In every village, camp, road and almost every home, a plague is stealing and destroying women. War, chaos and carnage have so warped society that rape is everywhere. Attacks are vicious and unrelenting.
This is how journalist Jonathon Pearlman describes the state of the Democratic Republic of Congo, a nation rent by endless civil war, unthinkable human rights abuses and ubiquitous rape. In a recent issue of The Sydney Morning Herald, Australia’s major daily, Pearlman tells the stories of several Congolese women, all of whom were raped by members of various Congolese militias. Their stories are horrifying, almost too gruesome to read.
These women are just a few of the millions of Congolese women who have suffered this fate. Rape, as each of these women tells Pearlman, is a daily reality in the DRC. At a rural Doctors Without Borders clinic, the head nurse tells Pearlman that, “Sexual violence has become banal. It is so common. It happens to everyone… Almost everyone in the village has been raped. The women find it almost normal.”
Last summer, the United Nations officially declared rape a weapon of war, and when one looks at the situation in the DRC, there can be no doubt that it is a highly effective one. Rape leaves entire villages physically and psychologically devastated. Women rarely have access to the medical care they need to recover physically or psychologically. Many will die from related infections, or from resulting pregnancies. Others are denounced by their husbands and families. One of the women Pearlman spoke to regrets surviving her rape at all.
It sounds like a living hell, a dreadful but distant nightmare. And yet, as far as rape goes, the DRC is not so far a cry from the United States. Even here, in a supposedly “unwarped” society, rape is a daily reality for women. American women might not face the terror of civil war or the ubiquity of rape that confronts the women of the DRC, but the Rape, Abuse and Incest National Network (RAINN), estimates that one in six American women will be sexually assaulted in their lifetime. Again, this is half of the number of Congolese who have been raped, but even so, it is an unforgivably high number. While American women don’t experience rape as the kind of large scale, coordinated effort we’re seeing in the DRC, many live with, or in fear of, rape, every day. With one sexual assault occurring every two minutes, Americans can’t be complacent about rape.
It’s easy to think that rape doesn’t happen all that often in America. After all, American women have made huge advances in the last few decades. And it’s not like you know anyone who’s been raped. And isn’t rape a matter of personal pathology, just a handful of screwed up guys who get off on hurting women? If only.
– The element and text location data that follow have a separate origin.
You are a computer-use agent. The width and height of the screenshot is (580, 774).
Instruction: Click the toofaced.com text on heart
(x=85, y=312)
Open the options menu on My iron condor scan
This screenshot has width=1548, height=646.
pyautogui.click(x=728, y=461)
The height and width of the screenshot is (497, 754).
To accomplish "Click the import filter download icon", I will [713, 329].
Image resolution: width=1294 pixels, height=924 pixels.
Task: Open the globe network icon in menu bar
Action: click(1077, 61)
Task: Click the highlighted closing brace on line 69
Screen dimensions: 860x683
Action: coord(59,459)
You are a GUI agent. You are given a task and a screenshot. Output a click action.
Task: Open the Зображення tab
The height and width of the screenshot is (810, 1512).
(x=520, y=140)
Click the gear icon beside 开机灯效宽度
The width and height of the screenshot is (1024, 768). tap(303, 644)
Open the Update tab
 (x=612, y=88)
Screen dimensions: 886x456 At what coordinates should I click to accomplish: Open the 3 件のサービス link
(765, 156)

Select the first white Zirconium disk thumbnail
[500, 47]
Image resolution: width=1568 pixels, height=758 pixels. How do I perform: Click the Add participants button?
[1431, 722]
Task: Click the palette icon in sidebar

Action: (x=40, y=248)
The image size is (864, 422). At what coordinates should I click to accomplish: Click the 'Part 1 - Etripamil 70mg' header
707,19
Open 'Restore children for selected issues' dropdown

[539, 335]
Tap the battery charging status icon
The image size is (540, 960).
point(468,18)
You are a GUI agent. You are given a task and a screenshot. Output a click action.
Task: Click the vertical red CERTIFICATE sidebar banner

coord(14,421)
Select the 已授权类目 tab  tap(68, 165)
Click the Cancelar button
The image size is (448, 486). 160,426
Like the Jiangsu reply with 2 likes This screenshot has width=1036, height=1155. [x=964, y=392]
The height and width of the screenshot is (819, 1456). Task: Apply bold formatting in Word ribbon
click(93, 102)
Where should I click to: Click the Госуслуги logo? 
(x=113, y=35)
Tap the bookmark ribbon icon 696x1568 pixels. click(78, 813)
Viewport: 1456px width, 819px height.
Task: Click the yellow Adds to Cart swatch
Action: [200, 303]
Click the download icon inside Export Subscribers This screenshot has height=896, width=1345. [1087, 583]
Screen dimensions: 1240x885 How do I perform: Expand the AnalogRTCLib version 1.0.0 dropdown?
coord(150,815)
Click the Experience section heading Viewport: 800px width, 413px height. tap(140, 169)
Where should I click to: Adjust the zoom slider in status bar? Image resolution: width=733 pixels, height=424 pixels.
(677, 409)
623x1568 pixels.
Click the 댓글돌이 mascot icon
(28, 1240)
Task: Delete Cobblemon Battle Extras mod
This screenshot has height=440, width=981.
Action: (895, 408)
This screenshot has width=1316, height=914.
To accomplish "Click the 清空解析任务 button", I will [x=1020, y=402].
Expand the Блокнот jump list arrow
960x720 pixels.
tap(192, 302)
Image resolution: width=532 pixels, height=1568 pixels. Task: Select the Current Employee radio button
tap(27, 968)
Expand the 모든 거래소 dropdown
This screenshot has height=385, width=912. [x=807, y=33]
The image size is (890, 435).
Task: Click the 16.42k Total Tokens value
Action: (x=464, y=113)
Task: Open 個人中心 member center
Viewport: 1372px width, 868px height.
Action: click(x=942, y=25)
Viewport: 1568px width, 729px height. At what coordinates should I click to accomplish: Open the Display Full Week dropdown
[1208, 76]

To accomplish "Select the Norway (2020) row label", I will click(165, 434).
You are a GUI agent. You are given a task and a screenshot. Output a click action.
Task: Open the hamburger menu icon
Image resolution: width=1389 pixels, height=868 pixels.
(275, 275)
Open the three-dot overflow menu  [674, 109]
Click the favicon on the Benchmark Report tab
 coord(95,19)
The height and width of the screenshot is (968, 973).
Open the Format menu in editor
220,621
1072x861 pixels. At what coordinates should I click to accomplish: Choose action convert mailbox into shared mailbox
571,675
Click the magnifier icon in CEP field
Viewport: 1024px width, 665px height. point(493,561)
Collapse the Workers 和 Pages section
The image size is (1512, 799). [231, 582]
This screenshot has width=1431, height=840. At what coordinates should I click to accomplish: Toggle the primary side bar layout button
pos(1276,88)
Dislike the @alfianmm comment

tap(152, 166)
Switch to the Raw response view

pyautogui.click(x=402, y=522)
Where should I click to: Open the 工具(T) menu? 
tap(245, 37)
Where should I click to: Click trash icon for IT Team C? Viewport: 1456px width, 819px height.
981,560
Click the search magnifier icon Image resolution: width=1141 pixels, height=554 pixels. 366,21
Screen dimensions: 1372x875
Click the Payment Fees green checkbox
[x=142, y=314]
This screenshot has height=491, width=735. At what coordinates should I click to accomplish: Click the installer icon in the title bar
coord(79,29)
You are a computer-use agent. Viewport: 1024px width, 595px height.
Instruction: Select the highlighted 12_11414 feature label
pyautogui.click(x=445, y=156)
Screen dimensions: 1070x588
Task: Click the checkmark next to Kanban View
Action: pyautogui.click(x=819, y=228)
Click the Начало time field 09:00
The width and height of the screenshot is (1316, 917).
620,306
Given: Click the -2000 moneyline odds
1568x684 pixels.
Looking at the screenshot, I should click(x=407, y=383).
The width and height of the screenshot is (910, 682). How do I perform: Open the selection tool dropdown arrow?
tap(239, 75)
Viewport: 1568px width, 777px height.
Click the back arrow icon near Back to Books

Rape happens often in America: about 248,300 times a year. With those odds, you might not have been raped, but chances are that you know someone who has, whether they’ve told you about it or not. Today, rapes are more likely than ever to be reported to the police, but 60 percent of them go unreported, and only a tiny fraction of those rapes will result in a conviction. Given those statistics, one might wonder whether the United States is really as advanced as we like to think.
In the DRC, rape is used as a weapon, meant to demoralize and devastate entire villages. It’s not about sex; it’s about power. In the same way, rape in America is designed to silence women, to scare them, to control them. It’s not about sex; it’s about putting women in their place. On a smaller and less devastating scale, sexual harassment—in the workplace or on the street—is a way of reminding us that no matter how many glass ceilings we break, no matter how many female CEOs there are, women are still vulnerable.
When you’re a woman, even in an “advanced” society like the US, rape is always a threat. And without clear action from both men and women, that threat will continue to be a daily reality for American women. Unless we as a society demand better, unless more women are emboldened to report their rapes and to stand up to a justice system that is stacked against them, unless more men are prepared to condemn violence against women as cowardly and unacceptable, this epidemic will continue to spread. America needs bold action from men, women, legislators and law enforcers. Without it, this war will go on and this weapon will continue to be deployed. Without bold action, this society will become warped.